Scommetto che il nome non vi dice nulla, ma se vi dico che è l’autore del best-seller Le dodici domande, da cui è stato tratto il film The Millionaire, vi giunge qualcosa in mente, vero? La pellicola fece incetta di Oscar e grazie dei flashback del protagonista ci aprì uno spiraglio sul mondo indiano. Mondo indiano che viene ulteriormente approfondito in questa nuova avventura, in un’indicibile discrasia tra ricchezza sfrenata e miseria assoluta. Ma veniamo a noi.

LA TRAMA: Vicky Rai è il rampollo scapestrato classico menefreghista dei problemi altrui, delfino del ministro dell’Interno Uttar Pradesh, se possibile ancor più privo di scrupoli del figlio. Dopo l’ennesima gabola giudiziaria, riesce a farsi scagionare persino dall’accusa di omicidio per futili motivi, e dire che c’erano stati fior fior di testimoni. Quando c’è da ricordare i fatti però, ecco che i ricordi iniziano a vacillare, fino a scomparire, forse aiutati dall’onnipresente e onnipotente dio denaro. Molti sono gli esausti da questo sistema doppiopesista, uno per i ricchi e uno per i poveri, e qualcuno decide di agire.

Durante la festa per la scarcerazione nella sua villa a Nuova Dehli infatti (e qui si denota tutta l’arroganza di chi la fa franca e se pavoneggia pure), Vickas Rai viene ucciso da un colpo di arma di fuoco. Non lo rimpiangerà nessuno, ma giustamente lo Stato respinge l’idea dell’autotutela, del farsi giustizia da sé, per cui bisogna trovare l’assassino.

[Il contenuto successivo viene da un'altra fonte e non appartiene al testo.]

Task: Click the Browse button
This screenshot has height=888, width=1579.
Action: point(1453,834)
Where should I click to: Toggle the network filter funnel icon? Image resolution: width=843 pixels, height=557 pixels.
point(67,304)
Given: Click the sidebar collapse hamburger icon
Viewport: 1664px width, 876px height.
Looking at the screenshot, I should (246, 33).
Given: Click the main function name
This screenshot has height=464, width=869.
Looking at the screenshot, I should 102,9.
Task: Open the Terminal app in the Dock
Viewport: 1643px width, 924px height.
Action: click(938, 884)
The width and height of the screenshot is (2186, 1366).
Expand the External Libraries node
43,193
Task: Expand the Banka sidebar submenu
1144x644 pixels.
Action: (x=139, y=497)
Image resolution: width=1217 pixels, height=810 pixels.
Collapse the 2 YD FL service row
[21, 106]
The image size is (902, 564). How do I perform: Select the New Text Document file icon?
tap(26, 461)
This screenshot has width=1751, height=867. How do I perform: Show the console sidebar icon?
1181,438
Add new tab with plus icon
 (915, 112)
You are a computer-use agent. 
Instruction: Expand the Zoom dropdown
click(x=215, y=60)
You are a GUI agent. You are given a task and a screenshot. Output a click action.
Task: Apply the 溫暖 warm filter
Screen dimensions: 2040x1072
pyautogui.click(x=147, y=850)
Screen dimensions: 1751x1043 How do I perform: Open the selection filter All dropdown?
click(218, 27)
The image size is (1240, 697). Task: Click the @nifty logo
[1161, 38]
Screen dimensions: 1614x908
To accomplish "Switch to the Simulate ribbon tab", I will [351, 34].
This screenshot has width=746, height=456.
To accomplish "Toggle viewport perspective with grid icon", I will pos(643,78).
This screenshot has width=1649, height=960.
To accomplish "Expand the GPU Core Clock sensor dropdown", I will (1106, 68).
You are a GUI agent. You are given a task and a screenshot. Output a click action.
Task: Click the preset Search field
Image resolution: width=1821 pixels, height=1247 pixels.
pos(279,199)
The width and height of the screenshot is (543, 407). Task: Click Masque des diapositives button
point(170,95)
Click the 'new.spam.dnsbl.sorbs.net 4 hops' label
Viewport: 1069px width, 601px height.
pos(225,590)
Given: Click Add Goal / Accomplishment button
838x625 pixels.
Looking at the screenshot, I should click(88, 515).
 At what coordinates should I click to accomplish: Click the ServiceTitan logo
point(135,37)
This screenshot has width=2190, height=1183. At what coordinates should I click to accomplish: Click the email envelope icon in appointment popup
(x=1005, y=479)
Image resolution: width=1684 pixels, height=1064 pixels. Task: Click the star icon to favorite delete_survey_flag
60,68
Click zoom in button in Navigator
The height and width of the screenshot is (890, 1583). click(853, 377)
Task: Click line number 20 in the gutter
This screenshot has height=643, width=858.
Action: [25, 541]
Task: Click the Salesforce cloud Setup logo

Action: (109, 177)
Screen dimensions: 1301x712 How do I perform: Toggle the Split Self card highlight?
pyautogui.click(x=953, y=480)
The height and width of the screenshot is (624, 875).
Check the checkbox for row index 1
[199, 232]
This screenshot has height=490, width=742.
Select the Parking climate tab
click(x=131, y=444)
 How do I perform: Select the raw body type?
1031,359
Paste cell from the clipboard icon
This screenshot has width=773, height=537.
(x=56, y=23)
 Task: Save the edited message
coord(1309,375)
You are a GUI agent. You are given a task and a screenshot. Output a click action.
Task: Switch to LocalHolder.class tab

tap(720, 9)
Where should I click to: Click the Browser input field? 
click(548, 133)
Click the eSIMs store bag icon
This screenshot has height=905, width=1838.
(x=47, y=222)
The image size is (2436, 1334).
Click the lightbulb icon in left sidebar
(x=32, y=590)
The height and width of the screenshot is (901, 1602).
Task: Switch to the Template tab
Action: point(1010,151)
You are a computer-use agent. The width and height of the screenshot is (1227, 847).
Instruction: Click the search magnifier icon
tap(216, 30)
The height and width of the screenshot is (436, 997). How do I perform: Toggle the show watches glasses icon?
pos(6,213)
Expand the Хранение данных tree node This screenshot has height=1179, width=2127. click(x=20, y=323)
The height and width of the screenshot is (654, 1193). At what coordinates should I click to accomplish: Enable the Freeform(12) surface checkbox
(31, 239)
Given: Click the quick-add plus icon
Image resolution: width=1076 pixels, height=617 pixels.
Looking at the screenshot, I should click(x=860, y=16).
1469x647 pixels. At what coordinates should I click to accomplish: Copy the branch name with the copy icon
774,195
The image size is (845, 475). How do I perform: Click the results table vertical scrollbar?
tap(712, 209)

I sei sospetti del titolo sono tutti coloro che avrebbero avuto un movente e la possibilità di compiere il delitto, e questi non potrebbero essere più diversi per estrazione sociale e carattere: c’è la dea di celluloide di Bollywood, l’americano sciocco e che vive in un mondo suo, l’aborigeno in cerca di una pietra sacra per il suo popolo, l’impiegato che verrà posseduto niente po’po’ di meno che dall’anima del Mahatma Gandhi, il giovane ladro di cellulari invischiato in affari molto più grandi di lui, e addirittura il padre stesso della vittima, il ministro dell’Interno Uttar Pradesh.
Punto forte del romanzo è la sua struttura, composta da macrocapitoli che sono le tipiche fasi dell’indagini fino all’immancabile Confessione, passando da I sospetti, I moventi e Le prove. Nella lettura non troverete carenze di colpi di scena, e anche i più pretenziosi riconosceranno che alla fine torna tutto, e Swarup conclude con maestria tutte le vicende che aveva presentato durante la narrazione.

Vivamente consigliato, anche se forse i sei protagonisti principali sono un tantino stereotipati, e non hanno una crescita percepibile. Ma forse anche questo è studiato e voluto, per riprendere il concetto di casta chiuse che in India è uno di quei pilastri immutabili, intoccabili, eterni.